▶ [Assigned task] From the data below, return all lines holding the string "struggle".

▶ [Record set]
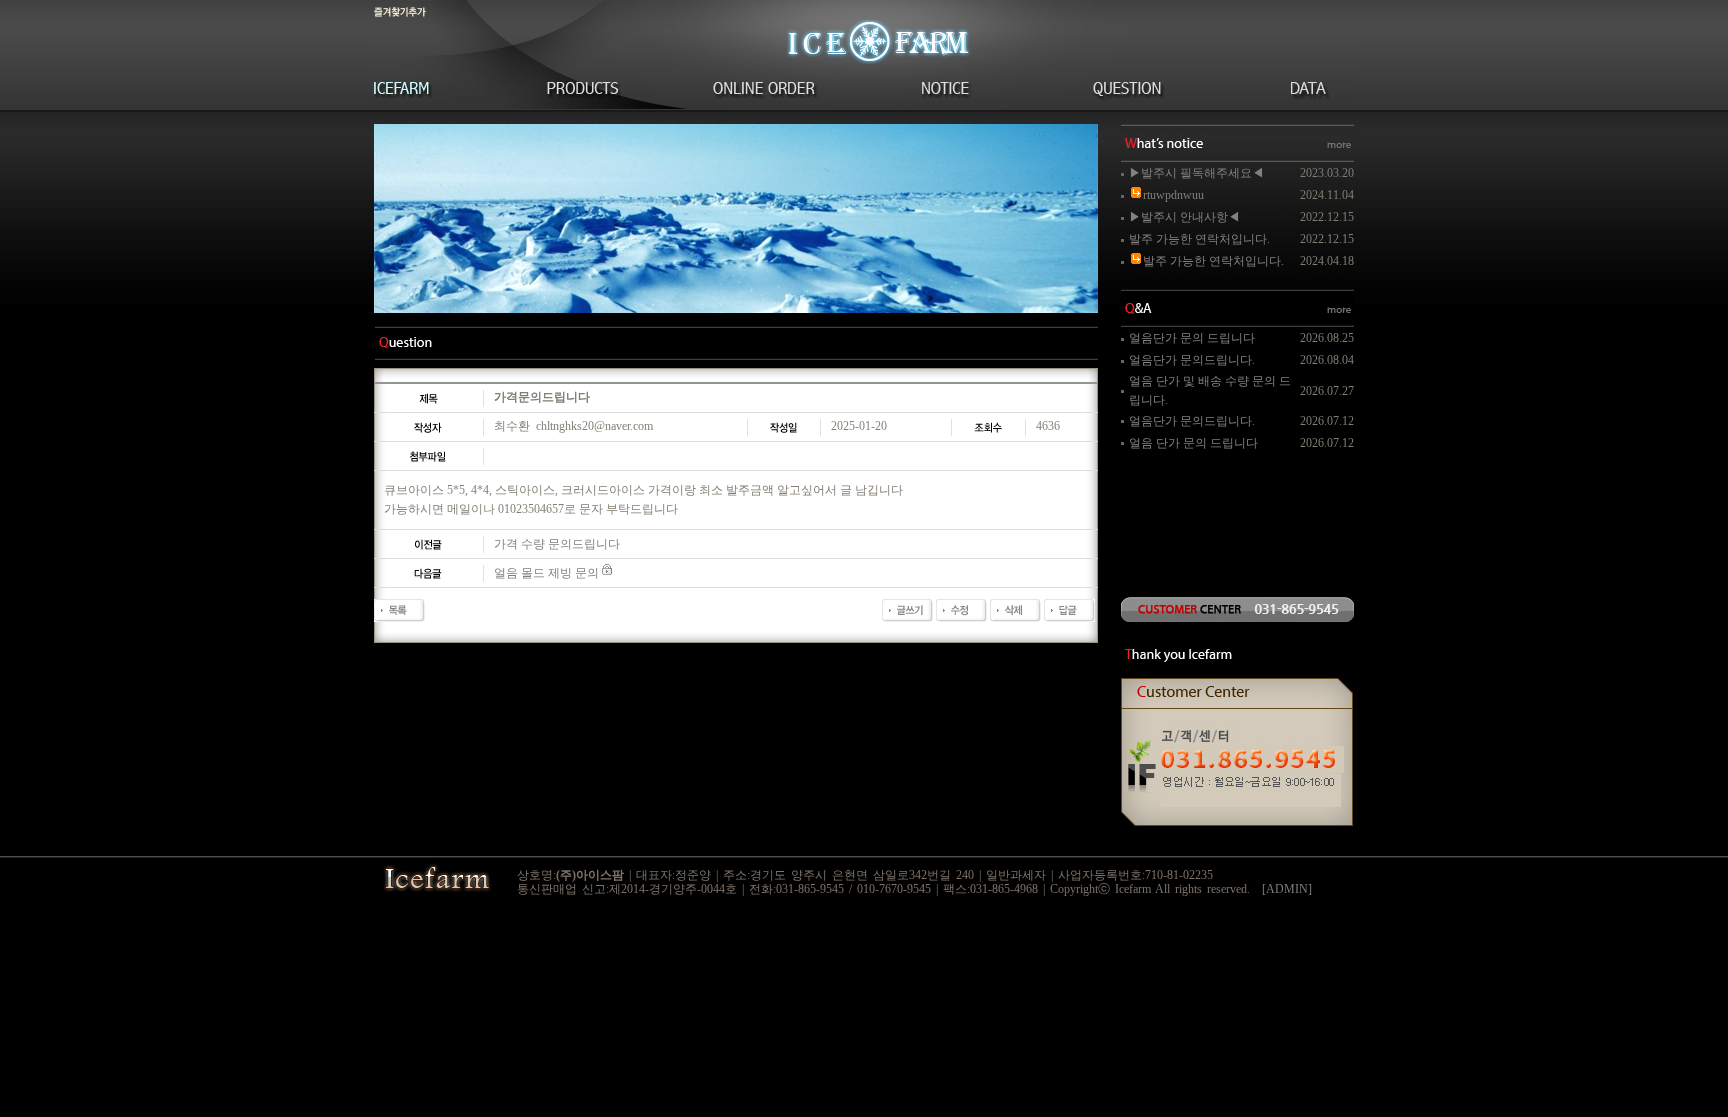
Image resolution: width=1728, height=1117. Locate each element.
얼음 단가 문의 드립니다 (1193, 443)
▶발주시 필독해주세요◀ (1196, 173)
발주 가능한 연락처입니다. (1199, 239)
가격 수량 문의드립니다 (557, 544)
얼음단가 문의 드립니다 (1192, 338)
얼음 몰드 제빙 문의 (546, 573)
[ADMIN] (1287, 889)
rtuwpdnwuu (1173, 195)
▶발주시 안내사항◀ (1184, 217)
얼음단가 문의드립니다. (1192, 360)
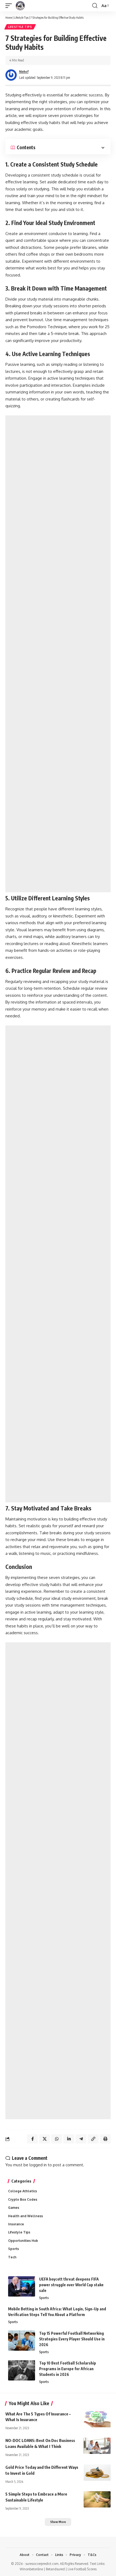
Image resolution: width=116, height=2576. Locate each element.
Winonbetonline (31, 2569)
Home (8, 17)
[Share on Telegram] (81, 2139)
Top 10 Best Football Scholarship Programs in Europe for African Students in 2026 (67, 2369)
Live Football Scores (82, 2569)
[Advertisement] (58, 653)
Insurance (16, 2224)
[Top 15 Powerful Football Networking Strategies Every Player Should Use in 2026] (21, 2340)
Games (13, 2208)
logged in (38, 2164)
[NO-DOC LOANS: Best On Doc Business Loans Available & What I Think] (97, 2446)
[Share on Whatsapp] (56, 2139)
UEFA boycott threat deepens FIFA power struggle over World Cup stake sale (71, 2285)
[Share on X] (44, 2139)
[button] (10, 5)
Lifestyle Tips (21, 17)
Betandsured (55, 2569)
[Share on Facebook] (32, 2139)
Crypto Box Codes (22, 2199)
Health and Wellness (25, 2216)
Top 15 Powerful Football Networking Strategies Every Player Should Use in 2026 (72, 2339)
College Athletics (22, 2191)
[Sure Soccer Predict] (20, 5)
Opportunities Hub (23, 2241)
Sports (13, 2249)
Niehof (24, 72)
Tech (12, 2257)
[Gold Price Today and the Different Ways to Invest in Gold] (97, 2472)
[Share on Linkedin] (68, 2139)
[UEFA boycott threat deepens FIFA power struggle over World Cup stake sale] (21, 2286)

...

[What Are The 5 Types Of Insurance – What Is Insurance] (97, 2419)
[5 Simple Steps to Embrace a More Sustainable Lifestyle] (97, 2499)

==

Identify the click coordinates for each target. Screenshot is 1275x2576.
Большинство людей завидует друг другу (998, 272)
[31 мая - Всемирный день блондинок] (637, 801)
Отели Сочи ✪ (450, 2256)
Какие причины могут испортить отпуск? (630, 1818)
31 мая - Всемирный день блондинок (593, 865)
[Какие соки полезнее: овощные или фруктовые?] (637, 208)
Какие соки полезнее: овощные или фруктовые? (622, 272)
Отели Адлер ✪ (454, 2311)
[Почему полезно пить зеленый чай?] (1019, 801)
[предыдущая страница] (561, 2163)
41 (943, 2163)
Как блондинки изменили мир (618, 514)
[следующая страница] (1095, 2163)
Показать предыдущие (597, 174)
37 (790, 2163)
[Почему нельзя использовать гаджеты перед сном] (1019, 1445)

▶ [Answer section]
UEFA boycott threat deepens FIFA power struggle over World Cup stake sale (71, 2285)
[UEFA boycott threat deepens FIFA power struggle over World Cup stake sale] (21, 2286)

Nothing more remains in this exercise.